El bullicio de siempre, los gritos de los vendedores, el olor a comida recién hecha. Pero nadie recuerda a la mujer de la sonrisa cálida que alguna vez atendió un puesto ahí. Su memoria se fue con las clientas que la conocieron y ellas también están desapareciendo con el tiempo. La ruta de microbús que Roberto manejaba sigue operando.
Los pasajeros suben y bajan en las mismas paradas de siempre. Pagan su boleto, miran por la ventana, llegan a su destino. Nadie piensa en el chóer de la gorra azul, que alguna vez recorrió esas calles con dedicación y paciencia. La cancha donde Diego jugaba fútbol sigue llena de jóvenes que corren, gritan, anotan goles. Ninguno de ellos sabe que ahí jugaba un chico que soñaba con ser profesional.

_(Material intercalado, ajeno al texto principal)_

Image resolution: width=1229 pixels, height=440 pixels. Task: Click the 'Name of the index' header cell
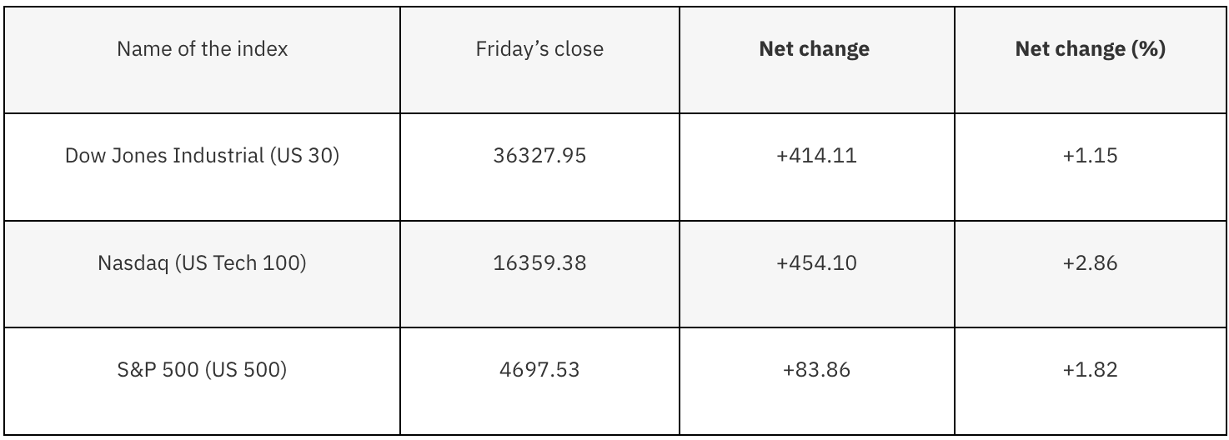coord(202,49)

Ninguno de ellos sabe que ese chico nunca cumplió 18 años. La vida sigue, los sueños se reemplazan, los nombres se olvidan. En la carretera a Valle de Bravo, los autos siguen pasando por el paraje, el Fresno, sin detenerse. Es una curva como cualquier otra. Nadie sabe que ahí fue hallado un vehículo calcinado con los restos de tres personas adentro. Nadie baja la velocidad por respeto.

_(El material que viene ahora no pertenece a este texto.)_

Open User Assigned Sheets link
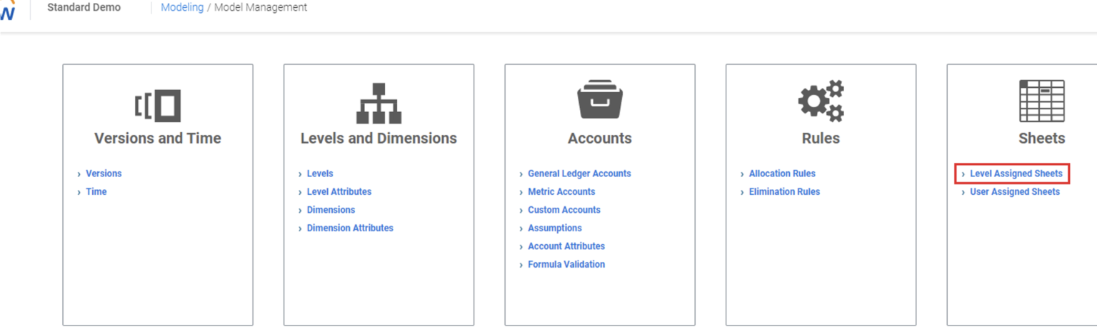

Nadie hace una pausa para recordar. El asfalto no guarda memoria. El tiempo lo borra todo. Los expedientes del caso están archivados en las oficinas de la Fiscalía del Estado de México. Cajas con documentos, fotografías, testimonios. Todo etiquetado, todo sellado, todo guardado en un estante junto con cientos de otros casos.
Si alguien quisiera consultar el expediente, podría hacerlo, pero nadie lo hace. El caso está cerrado. Los responsables están en prisión. No hay nada más que investigar. La foto del patio, esa última imagen de los cuatro juntos, todavía existe en algún servidor de internet. Aparece ocasionalmente cuando alguien busca casos de crímenes en México, pero cada vez menos gente la ve, cada vez menos gente la comparte, cada vez menos gente recuerda quiénes eran esas personas.
Así terminan muchas historias, sin grandes conclusiones, sin cierres definitivos, sin respuestas completas. La vida continúa, la gente sigue adelante, los recuerdos se desvanecen y lo que alguna vez fue una tragedia que conmocionó a un país entero se convierte en una nota al pie en la historia del crimen mexicano. Los responsables seguirán en prisión hasta que mueran.
Las víctimas nunca regresarán. Los familiares seguirán cargando el dolor y el resto del mundo seguirá girando indiferente, ocupado con sus propias preocupaciones. Así es como funciona el tiempo, implacable, indiferente, borrando todo a su paso, incluso las historias que parecían imposibles de olvidar.